Migrants, immigrants, travellers, and holidaymakers feature in Dylan Thomas Prize-winner Rachel Trezise's second collection of short fiction: in eleven dazzling stories of lives lived on either side of boundaries, and on the fringes of society, is teeming with unforgettable characters whose dreams, yearnings and regrets are at once unique and universal. Orthodox Jewish teenager Levi, having been caught fishing pornography from a waste bin in a Brooklyn Park, is sent to reform school in Israel, his simple pious existence threatened when he meets moon-faced nymphomaniac Tzippy, resident of a nearby psychiatric hospital. Lonely seven-year-old third generation Northern Irish-Italian, Majella, finds solace in her collection of Barbie dolls when her father is murdered by terrorists and her mother is floored by grief, learning to deal with the horrors of the world through child's play. East German opera aficionado, Silke, faces a life-changing decision when she wakes to find her American lover, Michael, stranded on the opposite side of an impenetrable but hastily thrown-up wall. Here, deep tragedy rubs shoulders with sharp comedy as children come of age and adults come to terms.

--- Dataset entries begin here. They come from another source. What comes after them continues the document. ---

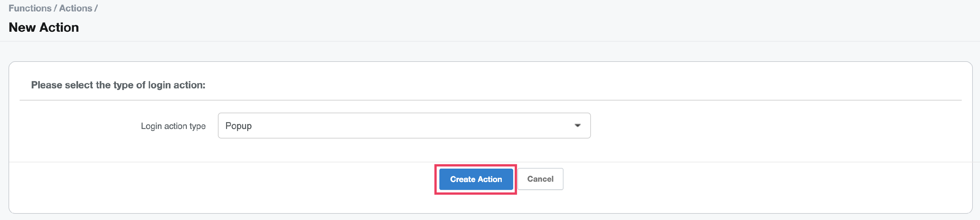The image size is (980, 220).
Task: Return to the Functions section link
Action: coord(30,8)
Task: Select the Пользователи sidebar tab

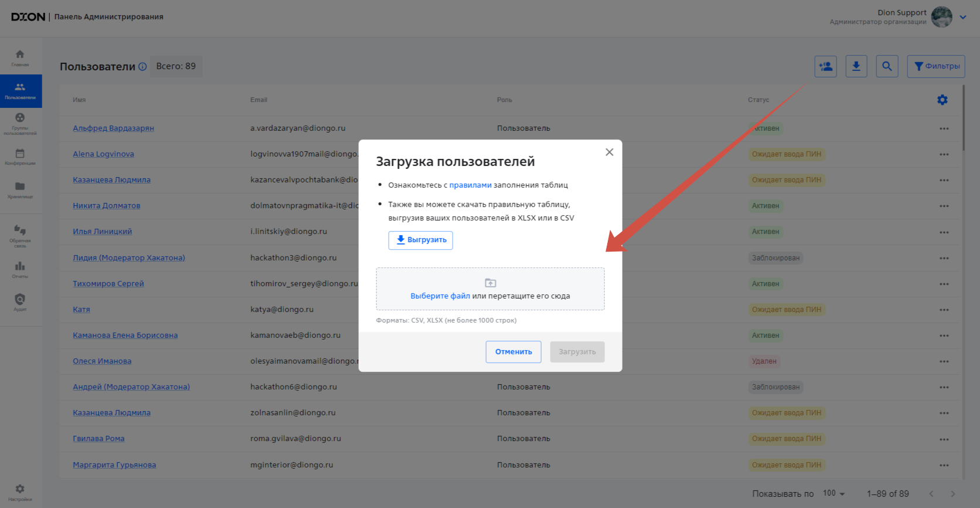Action: coord(21,91)
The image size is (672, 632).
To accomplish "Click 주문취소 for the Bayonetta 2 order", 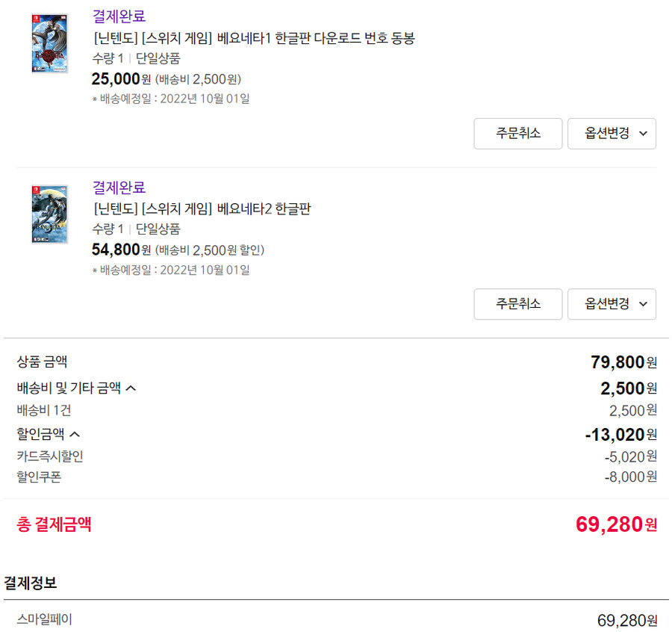I will (517, 304).
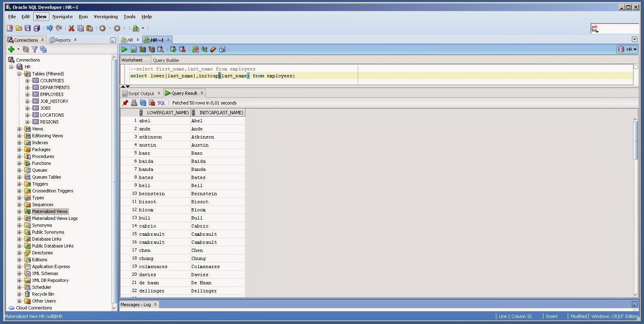Image resolution: width=644 pixels, height=324 pixels.
Task: Pin the query result with the red pin icon
Action: click(x=125, y=103)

An impressive collection of slice-of-life stories. The author has previously focused on contemporary South Wales, but here explores a number of times, places and voices. The prose style remains vivid and clinically elegant throughout.
Superbly well written stories with wide ranging cosmopolitan characters and scenarios. They delve into lives with incisive acuteness. Trezise is simply one of the best writers Wales has.
I read this book because I'd heard good things about this writer. But it was just impossible to get into. The book tries to offer a perspective on new cultures but it is done so in a reductive and often patronising way. Cosmic Latte is a name given to the average colour of the universe. But ironically whatever perspective Trezise writes from she seems to use exactly the same pallid wash. I'm afraid this is very overrated.